Jack Kerouac (Jean-Louis Lebris de Kerouac)
[Writer, b. 1922, Lowell, Massachusetts, d. 1969, St. Petersburg, Florida.]

 Dean took out other pictures. I realized these were all the snapshots which our children would look at someday with wonder, thinking their parents had lived smooth, well-ordered, established-within-the-photo lives and got up in the morning to walk proudly on the sidewalks of life, never dreaming the raggedy madness and riot of our actual lives, our actual night, the hell of it, the senseless nightmare road. All of it inside endless and beginningless emptiness. Pitiful forms of ignorance. 

Alfred Stieglitz
[Photographer and curator, b. 1864, Hoboken, New Jersey, d. 1946, New York.]

 Every Tom, Dick and Harry could, without trouble, learn how to get something or other on a sensitive plate, and this is what the public wanted—no work and lots of fun. Thanks to the efforts of these persons hand camera and bad work became synonymous. (1897) 

John Berger
[Writer and critic, b. 1926, London, d. 2017, Paris.]

 The private photograph is treated and valued today as if it were the materialization of that glimpse through the window which looked across history towards that which was outside time. 

Daido Moriyama
[Photographer, b. 1938, Ikeda-cho, Osaka, Japan, lives in Tokyo.]

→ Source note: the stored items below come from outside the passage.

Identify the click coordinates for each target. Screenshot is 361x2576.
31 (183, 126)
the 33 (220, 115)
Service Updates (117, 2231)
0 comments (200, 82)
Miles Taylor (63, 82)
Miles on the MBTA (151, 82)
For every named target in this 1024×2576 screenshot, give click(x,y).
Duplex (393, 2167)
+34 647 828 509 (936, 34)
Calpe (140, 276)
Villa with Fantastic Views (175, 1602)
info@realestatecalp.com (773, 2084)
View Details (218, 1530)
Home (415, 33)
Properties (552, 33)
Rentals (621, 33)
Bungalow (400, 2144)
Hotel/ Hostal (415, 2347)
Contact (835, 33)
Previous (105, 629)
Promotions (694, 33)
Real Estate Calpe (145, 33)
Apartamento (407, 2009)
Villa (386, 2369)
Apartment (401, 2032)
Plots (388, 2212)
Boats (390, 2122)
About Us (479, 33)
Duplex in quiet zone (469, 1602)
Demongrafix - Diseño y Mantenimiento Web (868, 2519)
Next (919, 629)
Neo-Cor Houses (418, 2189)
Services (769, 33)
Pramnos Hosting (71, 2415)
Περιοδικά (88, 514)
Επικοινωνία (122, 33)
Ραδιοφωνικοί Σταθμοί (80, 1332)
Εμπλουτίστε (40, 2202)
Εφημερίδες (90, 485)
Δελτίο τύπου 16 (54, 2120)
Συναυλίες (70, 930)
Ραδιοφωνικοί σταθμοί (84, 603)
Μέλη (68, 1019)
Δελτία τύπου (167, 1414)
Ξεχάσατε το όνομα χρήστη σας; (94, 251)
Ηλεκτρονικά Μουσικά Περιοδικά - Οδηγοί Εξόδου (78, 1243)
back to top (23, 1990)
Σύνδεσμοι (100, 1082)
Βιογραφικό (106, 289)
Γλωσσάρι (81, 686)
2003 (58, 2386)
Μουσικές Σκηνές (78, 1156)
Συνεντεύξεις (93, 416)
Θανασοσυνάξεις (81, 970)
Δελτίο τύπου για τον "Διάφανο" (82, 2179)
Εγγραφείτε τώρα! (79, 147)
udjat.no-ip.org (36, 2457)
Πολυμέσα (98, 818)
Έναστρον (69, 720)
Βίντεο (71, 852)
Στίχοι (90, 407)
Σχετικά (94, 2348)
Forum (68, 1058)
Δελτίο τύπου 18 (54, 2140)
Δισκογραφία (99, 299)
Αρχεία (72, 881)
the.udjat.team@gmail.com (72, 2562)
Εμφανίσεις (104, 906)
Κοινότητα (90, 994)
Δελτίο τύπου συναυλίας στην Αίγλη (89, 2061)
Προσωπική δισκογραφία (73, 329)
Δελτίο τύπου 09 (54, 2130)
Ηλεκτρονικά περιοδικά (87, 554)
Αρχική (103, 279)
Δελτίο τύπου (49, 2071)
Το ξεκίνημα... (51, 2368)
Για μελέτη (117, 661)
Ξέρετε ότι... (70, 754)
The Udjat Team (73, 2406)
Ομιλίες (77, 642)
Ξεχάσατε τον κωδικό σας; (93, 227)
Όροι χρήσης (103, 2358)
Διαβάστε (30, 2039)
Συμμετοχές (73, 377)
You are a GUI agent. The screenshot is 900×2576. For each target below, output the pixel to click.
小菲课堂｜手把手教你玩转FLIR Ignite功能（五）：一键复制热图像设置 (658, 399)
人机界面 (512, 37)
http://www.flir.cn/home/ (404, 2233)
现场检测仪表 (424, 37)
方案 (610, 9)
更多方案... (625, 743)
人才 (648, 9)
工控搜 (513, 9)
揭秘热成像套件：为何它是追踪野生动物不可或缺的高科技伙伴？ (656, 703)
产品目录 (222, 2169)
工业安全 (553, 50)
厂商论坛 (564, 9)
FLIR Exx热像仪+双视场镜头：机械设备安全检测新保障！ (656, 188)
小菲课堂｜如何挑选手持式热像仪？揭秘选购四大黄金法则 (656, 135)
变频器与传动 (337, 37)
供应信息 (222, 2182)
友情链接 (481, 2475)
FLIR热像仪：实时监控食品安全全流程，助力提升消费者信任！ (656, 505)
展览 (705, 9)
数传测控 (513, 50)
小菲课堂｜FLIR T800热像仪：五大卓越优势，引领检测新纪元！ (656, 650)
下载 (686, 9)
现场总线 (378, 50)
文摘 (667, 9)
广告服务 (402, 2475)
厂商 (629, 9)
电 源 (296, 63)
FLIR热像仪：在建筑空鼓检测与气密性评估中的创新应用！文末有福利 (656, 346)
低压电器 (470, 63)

 I brush aside words and ideas, and focus on photography as a means of expressing a message that is both psychological and phenomenological. Without that framework, my approach is very simple—there is no artistry. I just shoot freely. For example, most of my snapshots I take from a moving car, or while running, without the finder, and in those instances one might say that I’m taking the pictures more with my body than with my eyes.